One of the unpleasant aspects of this business is delivering bad news to a prospective client. As in, "I know you just spent six figures on an allegedly search-engine-friendly website, and we're sorry to report that your core navigation system is invisible to Google."
Nobody likes hearing that.
Here at Profit Rank we make a big deal out of the distinction between Search Engine Optimization and Organic Search Marketing. Fundamentally, SEO is a set of web design techniques, whereas Organic Search Marketing is a marketing strategy that often incorporates SEO. Unfortunately, to many clients, SEO is also a magical black box that invites many vendors to play just a little too fast and loose with their assertions. After all, if the client has no way of checking up on you until long after you've cashed his check, why not... er... gild the lilly a bit?
Before SEO
We can probably all agree that a major objective of SEO is to make a given web page as attractive as possible to a search spider. It follows, then, that before one even considers SEO, one should ensure that the search spider is able to access the content.
A search spider is nothing more than a computer program that browses the Web and makes notes about what it finds. There are untold billions of Web pages out there, so it stands to reason that a search spider should be able to do its work as quickly and efficiently as possible. Search spiders accomplish this by ignoring more or less all of the images, layout, and other cosmetic stuff that defines the modern web browsing experience. As a result, a web page appears very different to a search spider than it does to you or I.
A critical point here is that spiders ignore client-side scripting (like JavaScript), embedded objects (like Flash), and Cascading Style Sheets. CSS is primarily used for page layout, so ignoring it has little or no effect on the spider's access to content. JavaScript, on the other hand, is essential technology for building the drop-down menus, sliders, and other controls that comprise the main navigation components on many more sophisticated websites. Depending on how it's built, a JavaScript-based navigation system may or may not be visible to a search spider.
Flash-based navigation systems are always invisible to search.
Note: There have been some rumblings on the web that Google is teaching its spider to run JavaScript. As research performed just this month reveals, though, that hasn't happened yet. Don't hold your breath.

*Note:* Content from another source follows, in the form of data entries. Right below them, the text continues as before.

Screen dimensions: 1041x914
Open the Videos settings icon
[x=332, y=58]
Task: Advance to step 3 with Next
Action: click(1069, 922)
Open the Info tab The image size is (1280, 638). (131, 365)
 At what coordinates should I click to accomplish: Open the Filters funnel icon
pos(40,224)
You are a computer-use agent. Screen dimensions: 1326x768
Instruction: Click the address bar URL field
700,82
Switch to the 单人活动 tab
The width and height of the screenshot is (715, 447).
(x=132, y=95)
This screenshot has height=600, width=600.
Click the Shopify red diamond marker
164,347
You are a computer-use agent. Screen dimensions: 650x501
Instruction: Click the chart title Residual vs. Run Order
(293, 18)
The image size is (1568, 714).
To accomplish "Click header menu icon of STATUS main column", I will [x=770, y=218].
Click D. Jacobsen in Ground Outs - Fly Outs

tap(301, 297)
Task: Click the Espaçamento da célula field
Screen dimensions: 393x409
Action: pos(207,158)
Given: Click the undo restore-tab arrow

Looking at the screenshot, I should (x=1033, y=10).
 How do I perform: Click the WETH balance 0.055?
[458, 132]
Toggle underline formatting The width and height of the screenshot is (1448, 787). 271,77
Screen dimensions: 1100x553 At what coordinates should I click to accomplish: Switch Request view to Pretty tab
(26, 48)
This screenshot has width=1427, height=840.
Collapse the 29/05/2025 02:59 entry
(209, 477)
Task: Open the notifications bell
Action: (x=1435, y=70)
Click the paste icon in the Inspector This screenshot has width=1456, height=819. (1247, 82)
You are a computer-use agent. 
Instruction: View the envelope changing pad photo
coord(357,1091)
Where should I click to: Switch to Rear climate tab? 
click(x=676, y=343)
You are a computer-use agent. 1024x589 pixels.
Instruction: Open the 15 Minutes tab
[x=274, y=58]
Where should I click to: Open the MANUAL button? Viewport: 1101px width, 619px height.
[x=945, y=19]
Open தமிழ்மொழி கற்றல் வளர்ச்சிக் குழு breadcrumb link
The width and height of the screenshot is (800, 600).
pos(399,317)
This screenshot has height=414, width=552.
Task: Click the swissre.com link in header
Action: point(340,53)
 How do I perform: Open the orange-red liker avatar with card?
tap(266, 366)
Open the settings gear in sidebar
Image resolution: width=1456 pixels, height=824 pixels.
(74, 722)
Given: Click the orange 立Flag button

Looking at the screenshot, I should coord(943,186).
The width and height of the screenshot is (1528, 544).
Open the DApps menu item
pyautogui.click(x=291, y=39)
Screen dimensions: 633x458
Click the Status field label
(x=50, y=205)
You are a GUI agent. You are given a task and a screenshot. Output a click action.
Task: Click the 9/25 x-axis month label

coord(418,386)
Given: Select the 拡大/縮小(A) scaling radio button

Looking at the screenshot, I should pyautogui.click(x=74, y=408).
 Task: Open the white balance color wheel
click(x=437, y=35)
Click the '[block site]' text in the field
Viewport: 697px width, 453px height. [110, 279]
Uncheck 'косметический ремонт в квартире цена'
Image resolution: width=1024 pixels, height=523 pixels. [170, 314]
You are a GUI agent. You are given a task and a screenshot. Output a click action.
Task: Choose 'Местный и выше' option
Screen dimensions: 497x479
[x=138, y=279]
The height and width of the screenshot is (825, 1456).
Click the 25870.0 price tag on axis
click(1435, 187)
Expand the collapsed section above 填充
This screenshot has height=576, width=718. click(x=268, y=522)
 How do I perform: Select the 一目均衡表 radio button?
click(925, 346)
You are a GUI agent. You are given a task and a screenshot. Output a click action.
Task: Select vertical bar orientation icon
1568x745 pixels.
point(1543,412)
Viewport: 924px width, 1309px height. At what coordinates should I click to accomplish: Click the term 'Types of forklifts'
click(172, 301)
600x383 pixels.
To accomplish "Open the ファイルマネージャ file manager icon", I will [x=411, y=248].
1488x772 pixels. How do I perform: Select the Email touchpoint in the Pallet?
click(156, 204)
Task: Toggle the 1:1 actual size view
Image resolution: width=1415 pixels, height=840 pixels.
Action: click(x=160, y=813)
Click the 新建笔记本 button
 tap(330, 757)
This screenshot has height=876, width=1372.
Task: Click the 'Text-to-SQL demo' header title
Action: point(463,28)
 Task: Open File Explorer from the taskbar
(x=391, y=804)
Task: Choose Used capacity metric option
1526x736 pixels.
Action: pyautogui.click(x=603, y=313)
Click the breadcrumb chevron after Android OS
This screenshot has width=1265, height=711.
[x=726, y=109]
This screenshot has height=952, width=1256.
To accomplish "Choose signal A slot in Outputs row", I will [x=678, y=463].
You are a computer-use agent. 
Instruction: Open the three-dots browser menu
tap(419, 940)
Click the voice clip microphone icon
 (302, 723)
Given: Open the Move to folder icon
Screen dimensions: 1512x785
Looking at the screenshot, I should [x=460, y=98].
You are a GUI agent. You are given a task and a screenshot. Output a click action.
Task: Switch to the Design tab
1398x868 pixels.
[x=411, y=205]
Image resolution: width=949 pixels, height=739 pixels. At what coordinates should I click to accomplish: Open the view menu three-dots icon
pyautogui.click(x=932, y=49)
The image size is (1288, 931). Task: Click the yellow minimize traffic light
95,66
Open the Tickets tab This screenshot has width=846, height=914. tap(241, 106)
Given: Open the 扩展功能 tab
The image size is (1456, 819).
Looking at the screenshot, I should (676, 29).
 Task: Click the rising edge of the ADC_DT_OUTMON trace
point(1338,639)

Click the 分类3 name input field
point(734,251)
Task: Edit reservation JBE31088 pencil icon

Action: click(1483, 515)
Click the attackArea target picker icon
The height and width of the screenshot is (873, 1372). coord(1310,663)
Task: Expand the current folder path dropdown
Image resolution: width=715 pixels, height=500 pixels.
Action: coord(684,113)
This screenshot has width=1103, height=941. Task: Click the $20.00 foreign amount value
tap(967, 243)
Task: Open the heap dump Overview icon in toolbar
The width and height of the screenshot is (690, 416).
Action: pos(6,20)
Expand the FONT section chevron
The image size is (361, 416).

The hard truth here is that your expensive new drop-down menu system may actually render your new website less visible to search than the clunky old site it replaced. The reason is that, while your human users can comfortably access every page on your site within one or two clicks of your menu system, the search spiders may be forced to take the long way around, via your site map and any links they can find scattered about your pages.
But short of waiting to see what pages actually get indexed, how can you tell whether and to what extent your new site is accessible to search?
Lynx to the Rescue
Lynx was one of the first web browsers ever written. Released into the public domain by the University of Kansas in 1993, it remains by far the most widely-used text-based browser.
Lynx is important because it gives the user a view of the Internet that is very similar to what a search engine spider sees. Critically, Lynx does not run client-side scripts, so the user will experience similar constraints caused by scripted navigation elements. The contrast between a website's appearance in Internex Explorer or Firefox and its presentation in Lynx can be striking, to say the least.
Note: Lynx is a console application, and can be somewhat of a challenge for a novice to configure and run. To make things as simple as possible, we've compiled a special installation with instructions for Windows users. Click here for more information.
Have a look at your website in Lynx, and many search indexing questions answer themselves. For clients of SEO agencies and web development firms, Lynx in an invaluable tool for evaluating whether the product really lives up to the vendor's assertions.
The bottom line: if you can't see it in Lynx, then Google can't see it, either!
You Start From Where You Are
So let's say the worst has happened: your company has spent hundreds of thousands of dollars on a fancy new website, and Profit Rank's free Lynx download reveals that most of the site is buried beneath a scripted menu system that Google can't penetrate. What do do?
First, don't panic! The good news is that modern navigation systems are highly modular, and with a little pressure—doesn't your contract specify a search-engine-friendly site?—you may be able to convince your vendor to replace yours.
Of course, your vendor may not know how to do that. Many older web development firms use a templated navigation system that they developed in-house and have been tweaking ever since. If they went the wrong direction with it in 2001, fixing it might cost them more than your contract is worth.
In that case, you may have to bring in a third party. Again, don't panic: if your site is data-driven, as most significant sites are, there are a number of options out there that can salvage the majority of your old vendor's code while swapping out the navigation system.
Whatever you do, look before you leap. Just like lawyers and accountants, vendors in the Web Development and Internet Marketing space have a vested interest in making their craft seem as technical and labyrinthine as possible, so as to keep you dependent and themselves employed. Sometimes things really are that complicated... but mostly they aren't.
An hour or two of early consultation with a knowlegable and impartial third party can save you boatloads of cash and grief down the road.